--- WHAT THIS TASK INVOLVES ---
Check the records below line by line for the string "computer". Give the number of lines that contain it and nothing else.

--- WORKING DATA ---
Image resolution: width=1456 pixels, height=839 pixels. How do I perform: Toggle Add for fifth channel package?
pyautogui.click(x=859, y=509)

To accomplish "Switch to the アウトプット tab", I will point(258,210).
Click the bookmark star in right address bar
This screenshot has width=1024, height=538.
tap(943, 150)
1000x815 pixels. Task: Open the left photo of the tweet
==
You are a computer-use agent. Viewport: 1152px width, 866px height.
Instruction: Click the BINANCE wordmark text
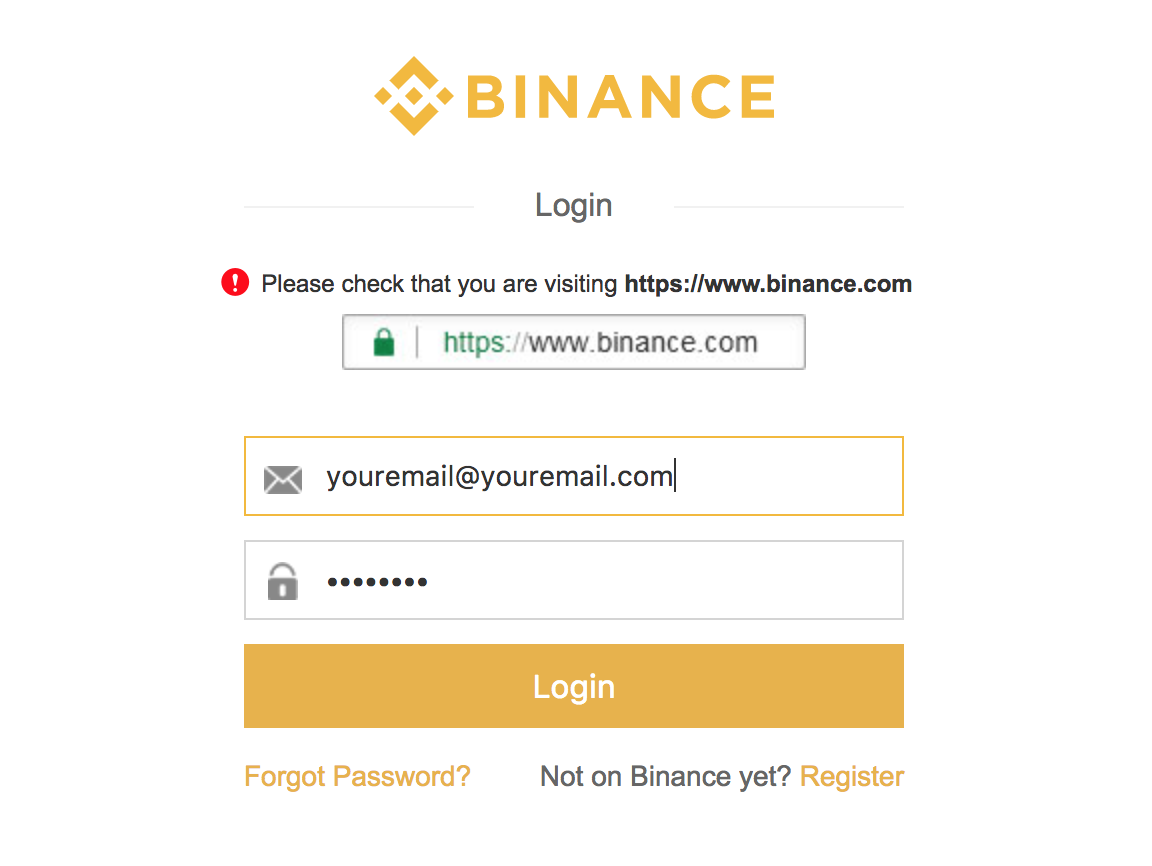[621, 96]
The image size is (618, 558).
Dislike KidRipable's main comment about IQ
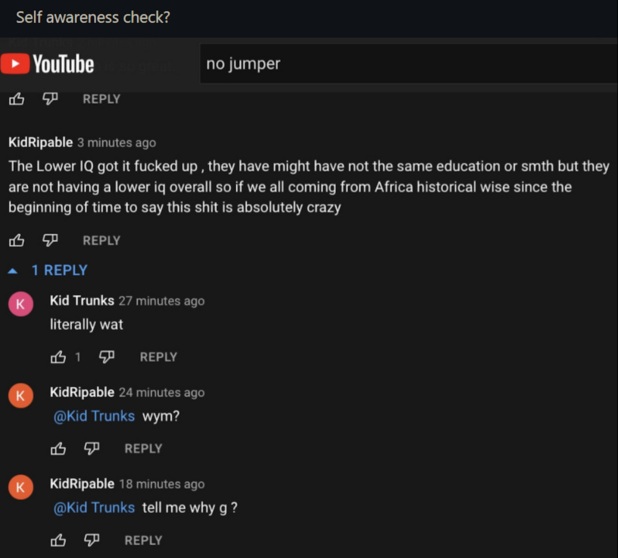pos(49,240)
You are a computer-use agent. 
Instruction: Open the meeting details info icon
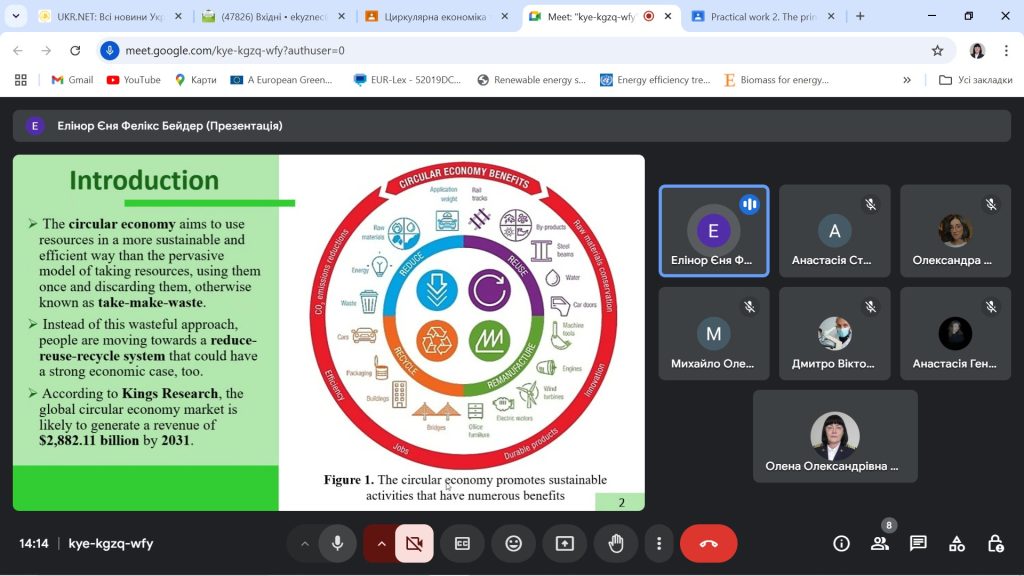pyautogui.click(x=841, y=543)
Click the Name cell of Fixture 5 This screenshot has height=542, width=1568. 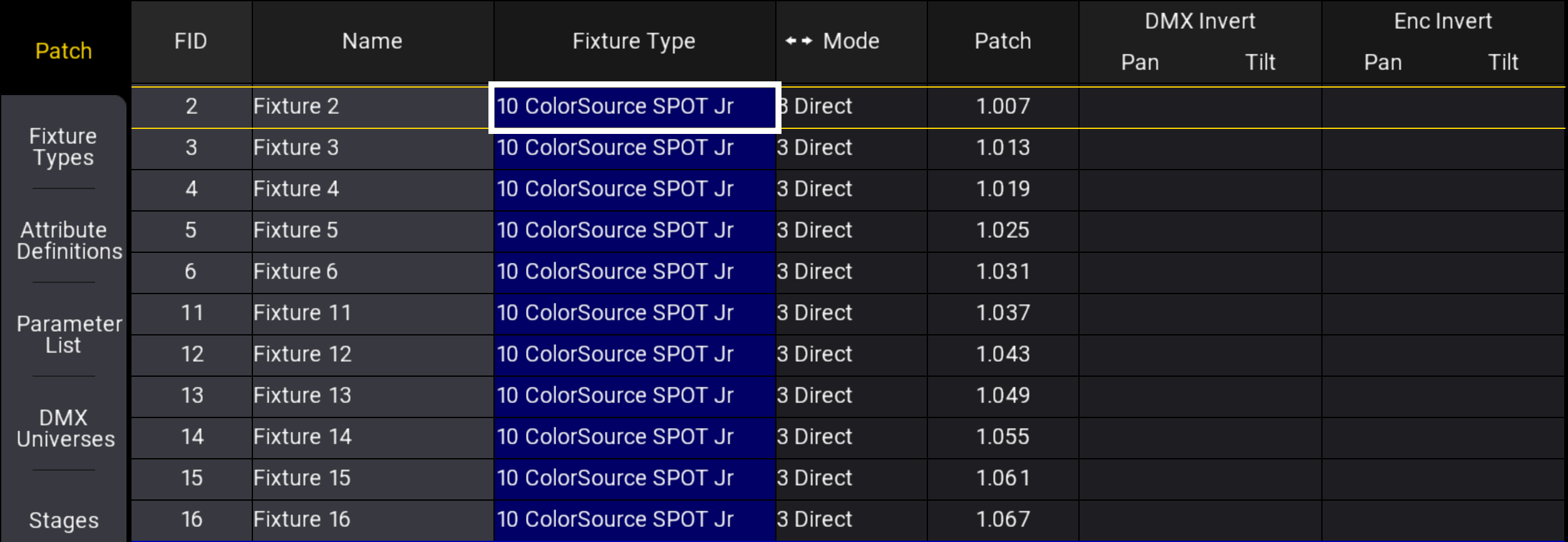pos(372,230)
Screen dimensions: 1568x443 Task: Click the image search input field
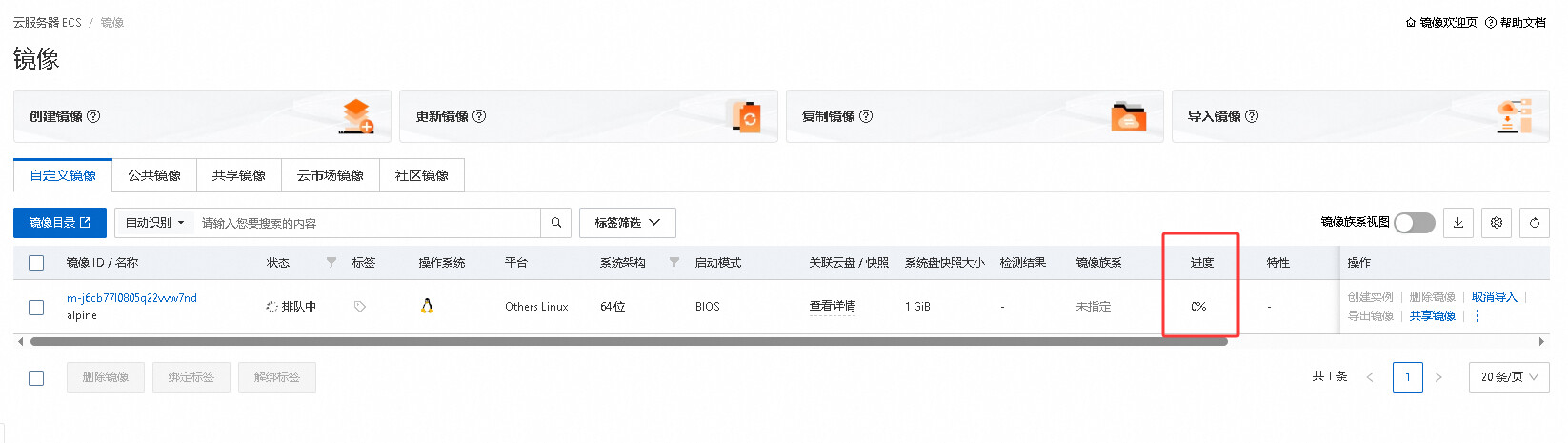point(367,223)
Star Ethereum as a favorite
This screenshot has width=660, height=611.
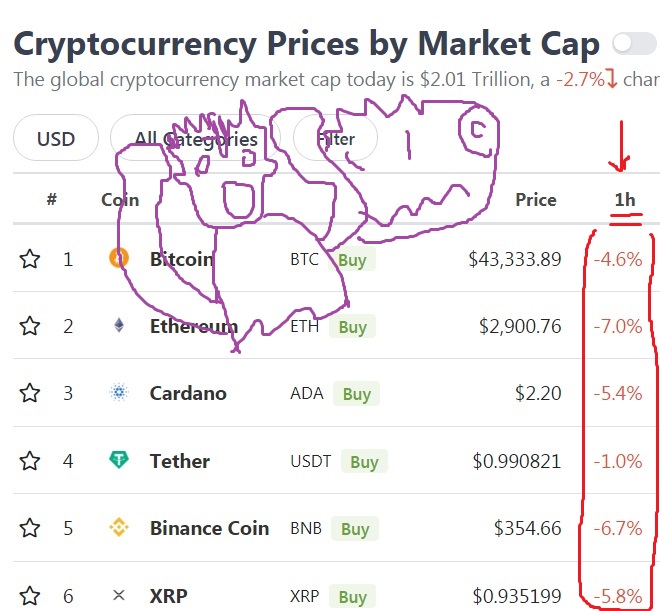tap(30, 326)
---
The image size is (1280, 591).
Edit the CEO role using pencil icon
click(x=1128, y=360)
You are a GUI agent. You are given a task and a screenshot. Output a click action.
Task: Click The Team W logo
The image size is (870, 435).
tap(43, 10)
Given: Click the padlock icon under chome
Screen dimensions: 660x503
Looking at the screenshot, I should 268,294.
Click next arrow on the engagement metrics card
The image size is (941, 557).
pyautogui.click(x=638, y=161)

--- THE ANSWER ---
2